# WORK INSTRUCTIONS
Reproduce every line of the following material verbatim, from start to finish, without changing anything.

# DATA FOR PROCESSING
++++++++++
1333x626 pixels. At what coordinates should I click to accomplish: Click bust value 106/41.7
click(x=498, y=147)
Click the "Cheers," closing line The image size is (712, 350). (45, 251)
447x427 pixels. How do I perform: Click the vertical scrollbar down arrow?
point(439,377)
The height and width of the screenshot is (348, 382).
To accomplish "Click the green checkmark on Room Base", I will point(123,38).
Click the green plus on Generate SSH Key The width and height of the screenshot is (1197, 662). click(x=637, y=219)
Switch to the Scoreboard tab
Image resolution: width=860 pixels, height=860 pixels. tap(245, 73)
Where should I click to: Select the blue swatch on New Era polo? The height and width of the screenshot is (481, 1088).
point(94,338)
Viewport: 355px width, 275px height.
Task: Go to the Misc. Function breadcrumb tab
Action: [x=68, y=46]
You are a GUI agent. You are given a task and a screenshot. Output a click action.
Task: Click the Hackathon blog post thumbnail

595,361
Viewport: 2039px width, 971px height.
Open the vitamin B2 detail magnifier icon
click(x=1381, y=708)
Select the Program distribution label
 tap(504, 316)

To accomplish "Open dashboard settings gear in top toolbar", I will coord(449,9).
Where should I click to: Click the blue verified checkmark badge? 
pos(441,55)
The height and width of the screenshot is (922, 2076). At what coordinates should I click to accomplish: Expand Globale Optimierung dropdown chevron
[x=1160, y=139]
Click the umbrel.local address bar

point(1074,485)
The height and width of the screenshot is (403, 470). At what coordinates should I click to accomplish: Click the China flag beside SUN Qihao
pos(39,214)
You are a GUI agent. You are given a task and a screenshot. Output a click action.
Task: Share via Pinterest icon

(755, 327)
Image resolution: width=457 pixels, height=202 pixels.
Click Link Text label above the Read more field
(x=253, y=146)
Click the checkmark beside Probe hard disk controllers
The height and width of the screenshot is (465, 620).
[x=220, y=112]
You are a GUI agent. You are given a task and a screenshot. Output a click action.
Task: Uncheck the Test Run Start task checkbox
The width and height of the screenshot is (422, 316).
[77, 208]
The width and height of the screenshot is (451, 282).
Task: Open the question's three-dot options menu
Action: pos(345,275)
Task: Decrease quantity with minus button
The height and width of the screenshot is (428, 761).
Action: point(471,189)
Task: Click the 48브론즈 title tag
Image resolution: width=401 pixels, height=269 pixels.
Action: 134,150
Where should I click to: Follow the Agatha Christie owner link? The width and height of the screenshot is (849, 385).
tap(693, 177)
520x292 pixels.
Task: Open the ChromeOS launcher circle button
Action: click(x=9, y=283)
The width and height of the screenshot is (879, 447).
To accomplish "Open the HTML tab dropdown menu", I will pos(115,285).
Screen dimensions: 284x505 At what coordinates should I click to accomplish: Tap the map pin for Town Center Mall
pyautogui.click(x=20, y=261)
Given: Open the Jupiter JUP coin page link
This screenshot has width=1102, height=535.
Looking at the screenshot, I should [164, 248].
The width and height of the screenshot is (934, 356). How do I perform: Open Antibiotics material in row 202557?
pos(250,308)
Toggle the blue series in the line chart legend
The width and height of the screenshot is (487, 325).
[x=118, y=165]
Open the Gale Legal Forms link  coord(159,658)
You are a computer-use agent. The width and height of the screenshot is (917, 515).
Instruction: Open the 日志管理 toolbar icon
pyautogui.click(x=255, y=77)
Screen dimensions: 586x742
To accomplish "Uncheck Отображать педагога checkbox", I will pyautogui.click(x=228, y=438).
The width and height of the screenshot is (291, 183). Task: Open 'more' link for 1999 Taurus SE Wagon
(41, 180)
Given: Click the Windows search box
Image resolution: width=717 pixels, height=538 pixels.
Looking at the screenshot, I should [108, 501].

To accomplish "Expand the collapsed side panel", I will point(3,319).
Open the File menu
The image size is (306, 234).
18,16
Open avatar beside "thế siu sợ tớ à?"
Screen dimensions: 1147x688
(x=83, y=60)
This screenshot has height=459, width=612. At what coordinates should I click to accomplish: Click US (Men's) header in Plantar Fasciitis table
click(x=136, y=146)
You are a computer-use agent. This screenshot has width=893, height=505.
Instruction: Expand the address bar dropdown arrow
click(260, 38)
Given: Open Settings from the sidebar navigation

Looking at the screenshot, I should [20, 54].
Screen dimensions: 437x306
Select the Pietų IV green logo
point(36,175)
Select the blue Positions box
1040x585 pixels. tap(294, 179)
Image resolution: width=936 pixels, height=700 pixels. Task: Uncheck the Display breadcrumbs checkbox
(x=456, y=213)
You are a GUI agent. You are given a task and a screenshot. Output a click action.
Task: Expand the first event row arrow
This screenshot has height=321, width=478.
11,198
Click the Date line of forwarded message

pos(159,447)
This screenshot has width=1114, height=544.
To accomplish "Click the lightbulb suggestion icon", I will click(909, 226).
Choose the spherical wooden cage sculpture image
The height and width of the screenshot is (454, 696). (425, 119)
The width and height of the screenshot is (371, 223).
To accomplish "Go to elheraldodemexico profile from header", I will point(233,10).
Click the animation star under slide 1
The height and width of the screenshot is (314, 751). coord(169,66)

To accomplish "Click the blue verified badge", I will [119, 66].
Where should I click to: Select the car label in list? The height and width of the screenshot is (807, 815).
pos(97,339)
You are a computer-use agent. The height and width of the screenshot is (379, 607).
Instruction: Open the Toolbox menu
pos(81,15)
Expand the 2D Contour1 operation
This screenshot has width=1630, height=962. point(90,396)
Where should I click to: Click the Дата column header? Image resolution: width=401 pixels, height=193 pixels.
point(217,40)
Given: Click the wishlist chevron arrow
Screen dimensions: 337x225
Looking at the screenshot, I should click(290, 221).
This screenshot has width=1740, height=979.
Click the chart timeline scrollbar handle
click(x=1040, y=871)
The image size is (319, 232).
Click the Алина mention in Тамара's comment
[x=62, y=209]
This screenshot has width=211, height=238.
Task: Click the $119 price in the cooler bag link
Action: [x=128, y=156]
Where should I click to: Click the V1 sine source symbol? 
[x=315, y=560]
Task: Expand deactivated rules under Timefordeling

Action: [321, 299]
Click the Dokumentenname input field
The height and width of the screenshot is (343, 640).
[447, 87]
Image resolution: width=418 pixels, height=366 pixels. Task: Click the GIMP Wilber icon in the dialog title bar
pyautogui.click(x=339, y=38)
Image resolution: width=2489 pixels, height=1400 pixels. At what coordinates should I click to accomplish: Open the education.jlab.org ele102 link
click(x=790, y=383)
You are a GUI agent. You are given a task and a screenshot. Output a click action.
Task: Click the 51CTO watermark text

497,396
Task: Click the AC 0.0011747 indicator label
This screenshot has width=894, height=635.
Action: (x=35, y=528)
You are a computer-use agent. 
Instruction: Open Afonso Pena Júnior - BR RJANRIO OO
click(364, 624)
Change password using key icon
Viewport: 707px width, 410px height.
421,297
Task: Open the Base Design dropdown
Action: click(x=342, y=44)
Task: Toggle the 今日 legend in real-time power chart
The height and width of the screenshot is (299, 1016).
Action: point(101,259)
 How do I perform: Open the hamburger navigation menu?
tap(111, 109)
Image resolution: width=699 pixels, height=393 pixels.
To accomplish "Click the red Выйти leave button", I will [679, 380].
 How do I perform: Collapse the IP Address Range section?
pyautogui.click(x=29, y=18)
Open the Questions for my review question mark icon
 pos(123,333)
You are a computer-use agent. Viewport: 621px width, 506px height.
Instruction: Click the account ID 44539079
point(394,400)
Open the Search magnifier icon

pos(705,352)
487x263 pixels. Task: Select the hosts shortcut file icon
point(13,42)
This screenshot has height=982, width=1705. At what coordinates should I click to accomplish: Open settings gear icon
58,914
++++++++++
# TASK ANSWER
1333x626 pixels. At what coordinates should I click to accomplish: Click bust value 106/41.7
click(x=498, y=147)
Click the "Cheers," closing line The image size is (712, 350). (45, 251)
447x427 pixels. How do I perform: Click the vertical scrollbar down arrow?
point(439,377)
The height and width of the screenshot is (348, 382).
To accomplish "Click the green checkmark on Room Base", I will point(123,38).
Click the green plus on Generate SSH Key The width and height of the screenshot is (1197, 662). click(x=637, y=219)
Switch to the Scoreboard tab
Image resolution: width=860 pixels, height=860 pixels. tap(245, 73)
Where should I click to: Select the blue swatch on New Era polo? The height and width of the screenshot is (481, 1088).
point(94,338)
Viewport: 355px width, 275px height.
Task: Go to the Misc. Function breadcrumb tab
Action: [x=68, y=46]
You are a GUI agent. You are given a task and a screenshot. Output a click action.
Task: Click the Hackathon blog post thumbnail

595,361
Viewport: 2039px width, 971px height.
Open the vitamin B2 detail magnifier icon
click(x=1381, y=708)
Select the Program distribution label
 tap(504, 316)

To accomplish "Open dashboard settings gear in top toolbar", I will coord(449,9).
Where should I click to: Click the blue verified checkmark badge? 
pos(441,55)
The height and width of the screenshot is (922, 2076). At what coordinates should I click to accomplish: Expand Globale Optimierung dropdown chevron
[x=1160, y=139]
Click the umbrel.local address bar

point(1074,485)
The height and width of the screenshot is (403, 470). At what coordinates should I click to accomplish: Click the China flag beside SUN Qihao
pos(39,214)
You are a GUI agent. You are given a task and a screenshot. Output a click action.
Task: Share via Pinterest icon

(755, 327)
Image resolution: width=457 pixels, height=202 pixels.
Click Link Text label above the Read more field
(x=253, y=146)
Click the checkmark beside Probe hard disk controllers
The height and width of the screenshot is (465, 620).
[x=220, y=112]
You are a GUI agent. You are given a task and a screenshot. Output a click action.
Task: Uncheck the Test Run Start task checkbox
The width and height of the screenshot is (422, 316).
[77, 208]
The width and height of the screenshot is (451, 282).
Task: Open the question's three-dot options menu
Action: pos(345,275)
Task: Decrease quantity with minus button
The height and width of the screenshot is (428, 761).
Action: point(471,189)
Task: Click the 48브론즈 title tag
Image resolution: width=401 pixels, height=269 pixels.
Action: 134,150
Where should I click to: Follow the Agatha Christie owner link? The width and height of the screenshot is (849, 385).
tap(693, 177)
520x292 pixels.
Task: Open the ChromeOS launcher circle button
Action: click(x=9, y=283)
The width and height of the screenshot is (879, 447).
To accomplish "Open the HTML tab dropdown menu", I will pos(115,285).
Screen dimensions: 284x505 At what coordinates should I click to accomplish: Tap the map pin for Town Center Mall
pyautogui.click(x=20, y=261)
Given: Open the Jupiter JUP coin page link
This screenshot has width=1102, height=535.
Looking at the screenshot, I should [164, 248].
The width and height of the screenshot is (934, 356). How do I perform: Open Antibiotics material in row 202557?
pos(250,308)
Toggle the blue series in the line chart legend
The width and height of the screenshot is (487, 325).
[x=118, y=165]
Open the Gale Legal Forms link  coord(159,658)
You are a computer-use agent. The width and height of the screenshot is (917, 515).
Instruction: Open the 日志管理 toolbar icon
pyautogui.click(x=255, y=77)
Screen dimensions: 586x742
To accomplish "Uncheck Отображать педагога checkbox", I will pyautogui.click(x=228, y=438).
The width and height of the screenshot is (291, 183). Task: Open 'more' link for 1999 Taurus SE Wagon
(41, 180)
Given: Click the Windows search box
Image resolution: width=717 pixels, height=538 pixels.
Looking at the screenshot, I should [108, 501].

To accomplish "Expand the collapsed side panel", I will point(3,319).
Open the File menu
The image size is (306, 234).
18,16
Open avatar beside "thế siu sợ tớ à?"
Screen dimensions: 1147x688
(x=83, y=60)
This screenshot has height=459, width=612. At what coordinates should I click to accomplish: Click US (Men's) header in Plantar Fasciitis table
click(x=136, y=146)
You are a computer-use agent. This screenshot has width=893, height=505.
Instruction: Expand the address bar dropdown arrow
click(260, 38)
Given: Open Settings from the sidebar navigation

Looking at the screenshot, I should [20, 54].
Screen dimensions: 437x306
Select the Pietų IV green logo
point(36,175)
Select the blue Positions box
1040x585 pixels. tap(294, 179)
Image resolution: width=936 pixels, height=700 pixels. Task: Uncheck the Display breadcrumbs checkbox
(x=456, y=213)
You are a GUI agent. You are given a task and a screenshot. Output a click action.
Task: Expand the first event row arrow
This screenshot has height=321, width=478.
11,198
Click the Date line of forwarded message

pos(159,447)
This screenshot has width=1114, height=544.
To accomplish "Click the lightbulb suggestion icon", I will click(909, 226).
Choose the spherical wooden cage sculpture image
The height and width of the screenshot is (454, 696). (425, 119)
The width and height of the screenshot is (371, 223).
To accomplish "Go to elheraldodemexico profile from header", I will point(233,10).
Click the animation star under slide 1
The height and width of the screenshot is (314, 751). coord(169,66)

To accomplish "Click the blue verified badge", I will [119, 66].
Where should I click to: Select the car label in list? The height and width of the screenshot is (807, 815).
pos(97,339)
You are a computer-use agent. The height and width of the screenshot is (379, 607).
Instruction: Open the Toolbox menu
pos(81,15)
Expand the 2D Contour1 operation
This screenshot has width=1630, height=962. point(90,396)
Where should I click to: Click the Дата column header? Image resolution: width=401 pixels, height=193 pixels.
point(217,40)
Given: Click the wishlist chevron arrow
Screen dimensions: 337x225
Looking at the screenshot, I should click(290, 221).
This screenshot has width=1740, height=979.
Click the chart timeline scrollbar handle
click(x=1040, y=871)
The image size is (319, 232).
Click the Алина mention in Тамара's comment
[x=62, y=209]
This screenshot has width=211, height=238.
Task: Click the $119 price in the cooler bag link
Action: [x=128, y=156]
Where should I click to: Click the V1 sine source symbol? 
[x=315, y=560]
Task: Expand deactivated rules under Timefordeling

Action: [321, 299]
Click the Dokumentenname input field
The height and width of the screenshot is (343, 640).
[447, 87]
Image resolution: width=418 pixels, height=366 pixels. Task: Click the GIMP Wilber icon in the dialog title bar
pyautogui.click(x=339, y=38)
Image resolution: width=2489 pixels, height=1400 pixels. At what coordinates should I click to accomplish: Open the education.jlab.org ele102 link
click(x=790, y=383)
You are a GUI agent. You are given a task and a screenshot. Output a click action.
Task: Click the 51CTO watermark text

497,396
Task: Click the AC 0.0011747 indicator label
This screenshot has width=894, height=635.
Action: (x=35, y=528)
You are a computer-use agent. 
Instruction: Open Afonso Pena Júnior - BR RJANRIO OO
click(364, 624)
Change password using key icon
Viewport: 707px width, 410px height.
421,297
Task: Open the Base Design dropdown
Action: click(x=342, y=44)
Task: Toggle the 今日 legend in real-time power chart
The height and width of the screenshot is (299, 1016).
Action: point(101,259)
 How do I perform: Open the hamburger navigation menu?
tap(111, 109)
Image resolution: width=699 pixels, height=393 pixels.
To accomplish "Click the red Выйти leave button", I will [679, 380].
 How do I perform: Collapse the IP Address Range section?
pyautogui.click(x=29, y=18)
Open the Questions for my review question mark icon
 pos(123,333)
You are a computer-use agent. Viewport: 621px width, 506px height.
Instruction: Click the account ID 44539079
point(394,400)
Open the Search magnifier icon

pos(705,352)
487x263 pixels. Task: Select the hosts shortcut file icon
point(13,42)
This screenshot has height=982, width=1705. At what coordinates should I click to accomplish: Open settings gear icon
58,914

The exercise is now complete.